Einzelkinder sind verwöhnt, egoistisch und müssen alle unerfüllten Träume ihrer Eltern verwirklichen.
Das sind nur einige der Vorurteile, die man häufig hört, wenn es um Familien geht, die nur aus drei Personen bestehen. Was davon wirklich stimmt, wie es zu erklären ist und was Mütter und Väter von Einzelkindern erzieherisch ausrichten können, soll im Folgenden behandelt werden.
Einzelkinder: Die Vorurteile
Ein Vorurteil gegenüber Einzelkindern, was sich hartnäckig hält, ist, dass diese verwöhnt seien. Sie müssen nicht mit Geschwistern teilen, weder Spielzeug noch Aufmerksamkeit der Eltern. Dass das Leben ohne Geschwister diese Eigenschaften fördert, erscheint logisch.
Auch soziale Kompetenzen werden ihnen gern abgesprochen. Kinder mit Brüdern oder Schwestern haben schließlich den ganzen Tag Spielkameraden um sich. Einzelkinder haben derweil hauptsächlich Kontakt zu Erwachsenen. Dadurch seien sie ichbezogen, kleine Egoisten und haben Schwierigkeiten, auf andere Gleichaltrige einzugehen.
Zu guter Letzt heißt es häufig das Einzelkindeltern all ihre Wünsche und Erwartungen in diesen einen Sprössling zwängen wollen. Das Kind ist dadurch überfordert und wird zu einer Art Marionette. Es soll mehrere Fremdsprachen noch vor Schulbeginn lernen und Musikinstrumente spielen. Auch im Sport soll es erfolgreich sein. Mit Geschwistern wäre das leichter gewesen. Immerhin hätte jedes eine Aufgabe übernehmen können.
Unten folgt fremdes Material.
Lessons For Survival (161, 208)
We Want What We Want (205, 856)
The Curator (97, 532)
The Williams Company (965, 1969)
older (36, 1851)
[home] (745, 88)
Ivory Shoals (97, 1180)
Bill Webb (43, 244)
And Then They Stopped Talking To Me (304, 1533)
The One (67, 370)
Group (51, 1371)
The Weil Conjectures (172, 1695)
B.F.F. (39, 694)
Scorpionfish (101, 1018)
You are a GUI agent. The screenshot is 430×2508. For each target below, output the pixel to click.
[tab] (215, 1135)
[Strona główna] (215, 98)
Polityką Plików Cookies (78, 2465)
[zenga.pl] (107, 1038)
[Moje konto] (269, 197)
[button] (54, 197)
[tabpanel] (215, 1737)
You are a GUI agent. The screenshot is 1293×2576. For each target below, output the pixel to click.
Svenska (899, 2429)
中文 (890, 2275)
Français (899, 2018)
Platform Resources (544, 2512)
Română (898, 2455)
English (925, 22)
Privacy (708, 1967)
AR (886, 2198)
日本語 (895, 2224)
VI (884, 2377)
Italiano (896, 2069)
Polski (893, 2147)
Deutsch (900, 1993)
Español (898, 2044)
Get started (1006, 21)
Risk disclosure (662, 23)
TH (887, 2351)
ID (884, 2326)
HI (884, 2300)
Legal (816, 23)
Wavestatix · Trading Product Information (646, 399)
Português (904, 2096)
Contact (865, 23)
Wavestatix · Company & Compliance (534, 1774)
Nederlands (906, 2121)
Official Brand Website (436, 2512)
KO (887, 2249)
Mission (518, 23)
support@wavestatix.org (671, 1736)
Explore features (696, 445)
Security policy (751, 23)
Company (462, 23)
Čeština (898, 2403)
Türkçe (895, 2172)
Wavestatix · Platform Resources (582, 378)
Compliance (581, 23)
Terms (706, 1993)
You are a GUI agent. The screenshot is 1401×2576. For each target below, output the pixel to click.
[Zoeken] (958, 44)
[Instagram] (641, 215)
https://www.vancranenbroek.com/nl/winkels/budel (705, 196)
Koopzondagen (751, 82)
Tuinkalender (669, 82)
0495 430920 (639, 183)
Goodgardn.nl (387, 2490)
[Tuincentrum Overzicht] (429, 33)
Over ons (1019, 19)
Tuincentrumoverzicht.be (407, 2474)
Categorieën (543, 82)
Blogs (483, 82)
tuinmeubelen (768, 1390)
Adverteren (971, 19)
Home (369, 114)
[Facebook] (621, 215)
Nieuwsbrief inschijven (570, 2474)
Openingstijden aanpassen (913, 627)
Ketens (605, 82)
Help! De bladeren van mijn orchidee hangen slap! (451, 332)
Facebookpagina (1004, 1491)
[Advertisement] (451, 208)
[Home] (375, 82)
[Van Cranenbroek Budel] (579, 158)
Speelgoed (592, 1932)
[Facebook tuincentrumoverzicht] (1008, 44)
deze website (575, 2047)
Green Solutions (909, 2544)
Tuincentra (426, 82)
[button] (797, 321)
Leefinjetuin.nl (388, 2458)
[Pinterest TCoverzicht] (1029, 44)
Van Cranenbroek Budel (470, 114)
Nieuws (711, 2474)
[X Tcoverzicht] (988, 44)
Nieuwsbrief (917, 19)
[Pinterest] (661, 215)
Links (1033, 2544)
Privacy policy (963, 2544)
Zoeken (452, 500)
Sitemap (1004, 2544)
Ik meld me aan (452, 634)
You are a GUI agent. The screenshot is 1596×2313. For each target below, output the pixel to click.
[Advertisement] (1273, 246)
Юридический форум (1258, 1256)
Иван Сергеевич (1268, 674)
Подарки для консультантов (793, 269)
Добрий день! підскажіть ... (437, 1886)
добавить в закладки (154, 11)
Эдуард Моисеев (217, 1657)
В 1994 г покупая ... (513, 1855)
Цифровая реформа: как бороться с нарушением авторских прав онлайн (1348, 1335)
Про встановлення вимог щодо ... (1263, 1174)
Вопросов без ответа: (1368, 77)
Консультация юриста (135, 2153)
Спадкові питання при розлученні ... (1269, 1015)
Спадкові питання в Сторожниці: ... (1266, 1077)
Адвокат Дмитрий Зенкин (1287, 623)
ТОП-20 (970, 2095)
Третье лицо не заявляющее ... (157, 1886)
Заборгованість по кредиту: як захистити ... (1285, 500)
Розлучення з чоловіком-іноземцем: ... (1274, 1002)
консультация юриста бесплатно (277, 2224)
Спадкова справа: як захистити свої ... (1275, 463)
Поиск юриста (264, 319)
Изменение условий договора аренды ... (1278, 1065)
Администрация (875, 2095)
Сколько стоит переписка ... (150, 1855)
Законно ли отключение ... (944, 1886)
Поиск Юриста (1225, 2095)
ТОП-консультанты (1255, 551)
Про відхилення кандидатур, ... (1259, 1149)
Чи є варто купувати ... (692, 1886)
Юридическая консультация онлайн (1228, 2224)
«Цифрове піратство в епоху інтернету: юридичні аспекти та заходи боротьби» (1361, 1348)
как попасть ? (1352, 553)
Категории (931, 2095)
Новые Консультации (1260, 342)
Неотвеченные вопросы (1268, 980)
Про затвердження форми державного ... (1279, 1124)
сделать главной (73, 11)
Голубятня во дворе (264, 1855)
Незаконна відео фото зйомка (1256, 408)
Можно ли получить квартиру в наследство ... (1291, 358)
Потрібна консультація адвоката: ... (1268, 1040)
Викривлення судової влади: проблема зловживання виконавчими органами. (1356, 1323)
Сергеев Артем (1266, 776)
Aber stimmen alle diese Vorurteile wirklich?
Vermutlich kommen dieses Klischees aus der Vergangenheit. Eine Familie mit nur einem Nachkommen war vor einigen Jahren noch die absolute Ausnahme. Kinderbetreuung war deutlich weniger ausgeprägt. Geschwisterlose Kinder hatten dadurch niemanden zum Spielen. Eine Familie mit drei oder mehr Kindern löste dieses Problem ganz automatisch.
Daher kommt wohl das Vorurteil des egoistischen Einzelkindes. Aus Mangel an Geschwistern, die ihnen als Spielkameraden dienen konnten, mussten sie mit Mama oder Papa vorlieb nehmen. Diese fühlten sich natürlich in der Pflicht, ihren Liebling, der sich in einer besonderen Stellung befand, besonders zu umsorgen. Möglich, dass es so auch zum Klischee des verwöhnten Einzelkindes kam. Was in anderen Familien auf mehrere Kinder aufgeteilt werden muss, bekommt dieses schließlich alles für sich.
Es kommt sicherlich auch auf andere Umstände an, als nur das Fehlen oder Vorhandensein von Geschwistern. Liebende, aufmerksame Mütter und Väter werden verhindern, dass sie einen Egoisten großziehen. Natürlich sind auch Familien mit mehr Kindern vor solchen Eigenschaften nicht gefeit.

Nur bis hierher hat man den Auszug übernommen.